TSO Opening Night - Mahler, Symphony No. 2, Oundjian, soloists
Toronto Symphony Orchestra opening night (Sept 23) was magnificent to say the least.
The grasp that Peter Oundjian showed, conducting this massive score, was truly impressive. This is an all-time-best performance from the TSO, what an opening! All involved, in fact, gave Oundjian an enormous encore all to himself at the end of it. The point where I got seduced was [edit] at the start of the fourth movement, where very careful balancing of horns is required to make for warmth. At that point the horns need to be heard
behind the strings, and this moment was carried off so beautifully, giving way to the soprano's solo. The finale (fierce and gorgeous) was carried off in excellent fashion, too. Very minor fluffs and ragged entries as per opening night jitters; these are always forgiven when the overall shaping of a piece is achieved with such aplomb.
I'll let Robert Everett-Green say it for me:
http://www.theglobeandmail.com/news/arts/music/tso-opens-season-with-mahler-magic/article1723899/
TSO opens season with Mahler magic
Robert Everett-Green
From Saturday's Globe and Mail
Published Friday, Sep. 24, 2010 1:46PM EDT
“Now or never,” advises the Toronto Symphony Orchestra’s latest sales campaign. That might seem an odd slogan for an organization that spends much of its time grooming “timeless” masterpieces, but it’s right on the money for Mahler’s Symphony No. 2. The young composer who wrote this sprawling work was in a mad hurry to square things with eternity, and willing to take every risk to do so. Its five movements are full of sudden changes of attitude, style and tone of voice.
Peter Oundjian chose this heaven-storming symphony to open his seventh season as TSO music director, and delivered the most satisfying performance I’ve ever heard from him with this fine orchestra. He did so, paradoxically, by countering Mahler’s restlessness with patience. He let each turn in the symphony’s convoluted progress have a full opportunity to weigh on our consciousness. He reminded us, in the best possible way, that large truths in music often hide in the small details.

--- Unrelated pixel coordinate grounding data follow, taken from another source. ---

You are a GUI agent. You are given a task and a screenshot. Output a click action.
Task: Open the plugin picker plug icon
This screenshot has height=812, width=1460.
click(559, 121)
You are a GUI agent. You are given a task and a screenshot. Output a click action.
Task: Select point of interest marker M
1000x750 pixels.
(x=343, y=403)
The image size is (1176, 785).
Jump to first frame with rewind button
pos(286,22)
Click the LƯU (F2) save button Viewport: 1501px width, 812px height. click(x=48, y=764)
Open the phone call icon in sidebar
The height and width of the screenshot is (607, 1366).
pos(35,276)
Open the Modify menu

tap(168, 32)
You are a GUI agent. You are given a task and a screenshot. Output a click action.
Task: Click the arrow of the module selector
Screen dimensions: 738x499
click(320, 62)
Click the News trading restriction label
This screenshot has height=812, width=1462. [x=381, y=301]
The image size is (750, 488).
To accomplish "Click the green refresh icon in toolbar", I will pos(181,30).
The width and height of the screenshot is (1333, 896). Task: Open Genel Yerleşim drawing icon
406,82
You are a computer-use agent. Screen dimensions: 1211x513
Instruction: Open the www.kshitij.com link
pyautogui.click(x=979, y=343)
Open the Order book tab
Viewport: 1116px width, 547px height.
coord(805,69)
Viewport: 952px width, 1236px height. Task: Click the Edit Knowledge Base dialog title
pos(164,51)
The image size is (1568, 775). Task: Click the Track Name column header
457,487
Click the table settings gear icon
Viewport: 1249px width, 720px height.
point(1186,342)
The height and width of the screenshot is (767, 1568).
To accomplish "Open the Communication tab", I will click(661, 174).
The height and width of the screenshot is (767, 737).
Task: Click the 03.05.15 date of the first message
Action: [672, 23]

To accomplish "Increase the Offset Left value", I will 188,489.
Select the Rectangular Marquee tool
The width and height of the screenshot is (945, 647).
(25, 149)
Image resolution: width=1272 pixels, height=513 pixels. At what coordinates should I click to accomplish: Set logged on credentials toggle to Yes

It takes a certain toughness of mind to stand in front of a huge group of players and coax them to play in an intimate fashion. Yet this is what Mahler often demands in this piece, and Oundjian was ready to oblige. I’ve never been more conscious of his background in chamber music than during parts of the first movement. And yet the tensile nature of the movement’s persistent rhythm (so like the halting stiff gait of baroque French overture rhythm) never slackened, and when the big build-up was called for, the means were all prepared.
The opening of the second movement was a cloudless episode of almost Mendelssohnian charm, till the sinister triplet rhythm appeared, like a rude guest whose arrival was in the air all along. But the rolling perpetuum mobile of the third movement was disappointingly rickety, and out of keeping with the high focus of the rest of the performance.
The fourth movement, a setting of the song Urlicht, was feelingly sung by mezzo-soprano Susan Platts, but it was the last finishing notes from the orchestra that really lifted the piece into another realm. And then we were into the strange, apocalyptic finale, with its frequent halts, bizarre offstage brasses and palpable determination to look God in the face. This movement can easily fall apart in the early going, but in the first quiet section after the explosive opening, Oundjian found a dreamlike tone that created a charged atmosphere that persisted through the whole movement. The hushed entrance of the massed choir was magical (ditto the rise from that mass of Isabel Bayrakdarian’s radiant soprano) and though I can’t account for exactly how we got to the point at which the big tutti close felt emotionally right, it definitely did. At the end of the symphony, the whole place was on its feet.
I heard this piece a week ago in Montreal’s Salle Wilfrid-Pelletier, and was kind of shocked at how much more present and alive everything sounded in Roy Thomson Hall. The colours of the orchestra were vivid and rich throughout this performance, and each section had abundant chances to shine, and did so.